[Dataset excerpts start]

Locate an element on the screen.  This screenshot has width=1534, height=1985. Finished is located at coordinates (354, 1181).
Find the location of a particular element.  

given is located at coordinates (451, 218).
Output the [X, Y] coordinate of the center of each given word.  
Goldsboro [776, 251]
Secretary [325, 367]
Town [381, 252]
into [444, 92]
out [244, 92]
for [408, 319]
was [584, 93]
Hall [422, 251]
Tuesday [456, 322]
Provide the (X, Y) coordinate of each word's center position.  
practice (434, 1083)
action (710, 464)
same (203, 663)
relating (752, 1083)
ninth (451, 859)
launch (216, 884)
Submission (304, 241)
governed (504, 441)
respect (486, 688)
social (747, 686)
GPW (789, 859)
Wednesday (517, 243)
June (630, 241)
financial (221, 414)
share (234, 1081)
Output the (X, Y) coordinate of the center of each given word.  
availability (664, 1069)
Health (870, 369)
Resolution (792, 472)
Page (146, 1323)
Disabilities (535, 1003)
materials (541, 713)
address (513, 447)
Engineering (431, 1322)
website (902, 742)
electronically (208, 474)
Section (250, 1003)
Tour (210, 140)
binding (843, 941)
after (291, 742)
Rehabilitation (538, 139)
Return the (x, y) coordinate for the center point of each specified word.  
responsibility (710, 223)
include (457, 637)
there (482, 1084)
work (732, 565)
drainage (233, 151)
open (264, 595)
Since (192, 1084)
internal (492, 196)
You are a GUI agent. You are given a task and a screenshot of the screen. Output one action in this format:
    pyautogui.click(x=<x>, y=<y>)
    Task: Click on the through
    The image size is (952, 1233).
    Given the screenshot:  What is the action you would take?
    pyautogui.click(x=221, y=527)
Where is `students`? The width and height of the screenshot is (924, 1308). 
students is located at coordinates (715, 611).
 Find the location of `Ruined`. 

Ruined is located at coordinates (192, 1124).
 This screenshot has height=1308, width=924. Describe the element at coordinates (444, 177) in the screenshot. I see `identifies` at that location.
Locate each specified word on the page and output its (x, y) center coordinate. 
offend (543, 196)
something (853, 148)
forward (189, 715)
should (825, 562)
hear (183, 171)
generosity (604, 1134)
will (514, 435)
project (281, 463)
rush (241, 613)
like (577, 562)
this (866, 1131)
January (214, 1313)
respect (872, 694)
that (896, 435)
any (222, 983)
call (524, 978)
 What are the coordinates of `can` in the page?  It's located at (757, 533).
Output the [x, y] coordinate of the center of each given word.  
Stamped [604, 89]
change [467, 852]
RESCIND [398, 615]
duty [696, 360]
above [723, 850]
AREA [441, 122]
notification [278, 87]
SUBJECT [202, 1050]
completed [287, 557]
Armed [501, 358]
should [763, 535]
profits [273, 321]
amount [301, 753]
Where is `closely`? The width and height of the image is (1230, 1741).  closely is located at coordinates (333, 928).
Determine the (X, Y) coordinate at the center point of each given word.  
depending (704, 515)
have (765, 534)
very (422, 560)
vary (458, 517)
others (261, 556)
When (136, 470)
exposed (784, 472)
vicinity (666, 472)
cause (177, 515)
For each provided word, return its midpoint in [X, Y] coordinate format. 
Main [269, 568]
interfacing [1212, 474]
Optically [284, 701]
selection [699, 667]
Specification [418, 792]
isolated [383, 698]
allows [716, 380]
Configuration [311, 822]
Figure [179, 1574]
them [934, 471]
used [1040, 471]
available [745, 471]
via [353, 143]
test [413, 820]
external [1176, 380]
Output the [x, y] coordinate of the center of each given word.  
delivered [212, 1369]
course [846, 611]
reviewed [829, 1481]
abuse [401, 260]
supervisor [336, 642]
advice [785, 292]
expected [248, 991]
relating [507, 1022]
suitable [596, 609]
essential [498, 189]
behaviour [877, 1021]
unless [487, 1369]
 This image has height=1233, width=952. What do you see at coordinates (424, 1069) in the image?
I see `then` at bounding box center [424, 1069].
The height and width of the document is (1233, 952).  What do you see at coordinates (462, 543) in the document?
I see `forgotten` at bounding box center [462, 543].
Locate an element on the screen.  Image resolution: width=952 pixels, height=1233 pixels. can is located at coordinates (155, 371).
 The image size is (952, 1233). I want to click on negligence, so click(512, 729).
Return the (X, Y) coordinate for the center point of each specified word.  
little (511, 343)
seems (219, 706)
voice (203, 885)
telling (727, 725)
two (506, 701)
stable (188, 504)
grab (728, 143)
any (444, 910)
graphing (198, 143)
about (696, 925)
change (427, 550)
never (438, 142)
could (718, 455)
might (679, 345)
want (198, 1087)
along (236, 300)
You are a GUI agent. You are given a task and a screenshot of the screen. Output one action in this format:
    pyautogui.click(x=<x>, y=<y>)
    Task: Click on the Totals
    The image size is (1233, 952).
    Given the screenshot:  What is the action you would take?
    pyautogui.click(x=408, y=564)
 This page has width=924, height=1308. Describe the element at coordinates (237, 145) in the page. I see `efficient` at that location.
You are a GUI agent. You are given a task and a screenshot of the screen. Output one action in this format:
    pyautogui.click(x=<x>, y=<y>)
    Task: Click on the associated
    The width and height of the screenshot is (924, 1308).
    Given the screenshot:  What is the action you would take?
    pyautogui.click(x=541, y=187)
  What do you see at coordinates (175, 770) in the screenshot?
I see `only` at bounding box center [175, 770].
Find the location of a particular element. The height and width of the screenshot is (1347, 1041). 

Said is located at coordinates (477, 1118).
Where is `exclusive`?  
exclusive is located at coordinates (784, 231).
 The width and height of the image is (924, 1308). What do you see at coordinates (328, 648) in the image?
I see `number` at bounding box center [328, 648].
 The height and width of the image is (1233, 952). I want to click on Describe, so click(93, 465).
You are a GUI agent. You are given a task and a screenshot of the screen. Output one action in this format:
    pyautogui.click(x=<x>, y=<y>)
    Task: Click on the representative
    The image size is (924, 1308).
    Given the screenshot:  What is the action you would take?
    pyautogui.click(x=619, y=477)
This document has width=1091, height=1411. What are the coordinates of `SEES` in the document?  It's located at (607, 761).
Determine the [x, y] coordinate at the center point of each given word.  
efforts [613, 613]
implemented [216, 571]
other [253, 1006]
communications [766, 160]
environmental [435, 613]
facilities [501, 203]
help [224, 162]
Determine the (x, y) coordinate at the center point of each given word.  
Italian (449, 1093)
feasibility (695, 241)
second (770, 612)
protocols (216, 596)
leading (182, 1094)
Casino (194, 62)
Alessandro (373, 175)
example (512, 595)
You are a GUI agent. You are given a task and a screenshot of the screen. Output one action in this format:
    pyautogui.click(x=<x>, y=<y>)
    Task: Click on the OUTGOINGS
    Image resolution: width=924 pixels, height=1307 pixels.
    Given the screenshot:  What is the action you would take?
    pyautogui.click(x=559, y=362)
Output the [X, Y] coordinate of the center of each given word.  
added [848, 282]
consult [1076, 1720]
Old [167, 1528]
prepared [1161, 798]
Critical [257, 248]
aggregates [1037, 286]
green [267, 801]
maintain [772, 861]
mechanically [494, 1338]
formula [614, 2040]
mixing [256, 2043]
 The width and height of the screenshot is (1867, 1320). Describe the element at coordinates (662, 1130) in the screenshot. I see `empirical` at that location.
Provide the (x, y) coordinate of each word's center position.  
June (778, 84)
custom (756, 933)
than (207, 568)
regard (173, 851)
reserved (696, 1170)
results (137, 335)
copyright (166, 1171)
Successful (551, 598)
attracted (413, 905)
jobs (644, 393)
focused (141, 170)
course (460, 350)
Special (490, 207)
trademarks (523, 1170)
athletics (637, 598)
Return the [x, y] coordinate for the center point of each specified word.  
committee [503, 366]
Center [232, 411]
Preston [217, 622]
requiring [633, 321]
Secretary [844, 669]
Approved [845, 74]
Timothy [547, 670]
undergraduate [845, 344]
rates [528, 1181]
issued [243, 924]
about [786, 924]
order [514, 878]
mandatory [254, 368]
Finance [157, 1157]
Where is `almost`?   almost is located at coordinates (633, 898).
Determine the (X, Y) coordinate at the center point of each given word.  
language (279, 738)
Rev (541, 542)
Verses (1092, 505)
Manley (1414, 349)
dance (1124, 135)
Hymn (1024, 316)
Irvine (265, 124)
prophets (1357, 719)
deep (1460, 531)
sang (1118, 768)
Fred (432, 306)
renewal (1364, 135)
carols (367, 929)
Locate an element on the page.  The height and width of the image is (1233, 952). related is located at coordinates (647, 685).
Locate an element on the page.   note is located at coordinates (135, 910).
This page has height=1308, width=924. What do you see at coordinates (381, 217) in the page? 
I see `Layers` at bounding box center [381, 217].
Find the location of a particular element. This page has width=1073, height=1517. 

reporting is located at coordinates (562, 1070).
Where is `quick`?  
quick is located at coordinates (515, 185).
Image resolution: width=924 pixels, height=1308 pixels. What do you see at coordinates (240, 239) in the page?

[Dataset excerpts end]

- **What the exercise asks**
Return verbatim the lines of the entries, starting with the line that contains "work (732, 565)" and going on through the line that contains "students is located", with both of those lines included.

- **Response for this exercise**
work (732, 565)
drainage (233, 151)
open (264, 595)
Since (192, 1084)
internal (492, 196)
You are a GUI agent. You are given a task and a screenshot of the screen. Output one action in this format:
    pyautogui.click(x=<x>, y=<y>)
    Task: Click on the through
    The image size is (952, 1233).
    Given the screenshot:  What is the action you would take?
    pyautogui.click(x=221, y=527)
Where is `students`? The width and height of the screenshot is (924, 1308). 
students is located at coordinates (715, 611).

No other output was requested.